• What the task requires
Please reproduce every line of the listing below without any change.

###

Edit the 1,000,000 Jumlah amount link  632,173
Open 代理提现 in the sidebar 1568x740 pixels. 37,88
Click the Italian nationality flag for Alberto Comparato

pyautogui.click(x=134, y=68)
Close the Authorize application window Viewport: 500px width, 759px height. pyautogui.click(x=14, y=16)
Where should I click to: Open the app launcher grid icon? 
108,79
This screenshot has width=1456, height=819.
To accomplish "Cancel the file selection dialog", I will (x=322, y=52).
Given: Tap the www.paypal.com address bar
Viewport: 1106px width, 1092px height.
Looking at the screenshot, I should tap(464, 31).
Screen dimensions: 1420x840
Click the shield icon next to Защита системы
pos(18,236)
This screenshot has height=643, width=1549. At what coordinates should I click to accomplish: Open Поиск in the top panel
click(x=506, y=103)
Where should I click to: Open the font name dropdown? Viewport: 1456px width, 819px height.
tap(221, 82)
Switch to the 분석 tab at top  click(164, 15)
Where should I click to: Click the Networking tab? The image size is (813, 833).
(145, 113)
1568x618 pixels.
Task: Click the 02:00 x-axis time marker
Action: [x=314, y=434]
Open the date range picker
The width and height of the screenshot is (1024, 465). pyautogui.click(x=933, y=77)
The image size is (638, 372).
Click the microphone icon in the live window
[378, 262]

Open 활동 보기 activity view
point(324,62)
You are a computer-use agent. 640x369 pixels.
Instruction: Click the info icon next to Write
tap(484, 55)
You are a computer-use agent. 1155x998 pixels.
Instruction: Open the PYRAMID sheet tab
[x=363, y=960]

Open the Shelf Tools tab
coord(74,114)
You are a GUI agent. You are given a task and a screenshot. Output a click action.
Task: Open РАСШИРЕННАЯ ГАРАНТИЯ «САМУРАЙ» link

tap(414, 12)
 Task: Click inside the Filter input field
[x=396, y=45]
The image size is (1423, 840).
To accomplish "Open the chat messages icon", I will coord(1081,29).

###

• Result below
Edit the 1,000,000 Jumlah amount link  632,173
Open 代理提现 in the sidebar 1568x740 pixels. 37,88
Click the Italian nationality flag for Alberto Comparato

pyautogui.click(x=134, y=68)
Close the Authorize application window Viewport: 500px width, 759px height. pyautogui.click(x=14, y=16)
Where should I click to: Open the app launcher grid icon? 
108,79
This screenshot has width=1456, height=819.
To accomplish "Cancel the file selection dialog", I will (x=322, y=52).
Given: Tap the www.paypal.com address bar
Viewport: 1106px width, 1092px height.
Looking at the screenshot, I should tap(464, 31).
Screen dimensions: 1420x840
Click the shield icon next to Защита системы
pos(18,236)
This screenshot has height=643, width=1549. At what coordinates should I click to accomplish: Open Поиск in the top panel
click(x=506, y=103)
Where should I click to: Open the font name dropdown? Viewport: 1456px width, 819px height.
tap(221, 82)
Switch to the 분석 tab at top  click(164, 15)
Where should I click to: Click the Networking tab? The image size is (813, 833).
(145, 113)
1568x618 pixels.
Task: Click the 02:00 x-axis time marker
Action: [x=314, y=434]
Open the date range picker
The width and height of the screenshot is (1024, 465). pyautogui.click(x=933, y=77)
The image size is (638, 372).
Click the microphone icon in the live window
[378, 262]

Open 활동 보기 activity view
point(324,62)
You are a computer-use agent. 640x369 pixels.
Instruction: Click the info icon next to Write
tap(484, 55)
You are a computer-use agent. 1155x998 pixels.
Instruction: Open the PYRAMID sheet tab
[x=363, y=960]

Open the Shelf Tools tab
coord(74,114)
You are a GUI agent. You are given a task and a screenshot. Output a click action.
Task: Open РАСШИРЕННАЯ ГАРАНТИЯ «САМУРАЙ» link

tap(414, 12)
 Task: Click inside the Filter input field
[x=396, y=45]
The image size is (1423, 840).
To accomplish "Open the chat messages icon", I will coord(1081,29).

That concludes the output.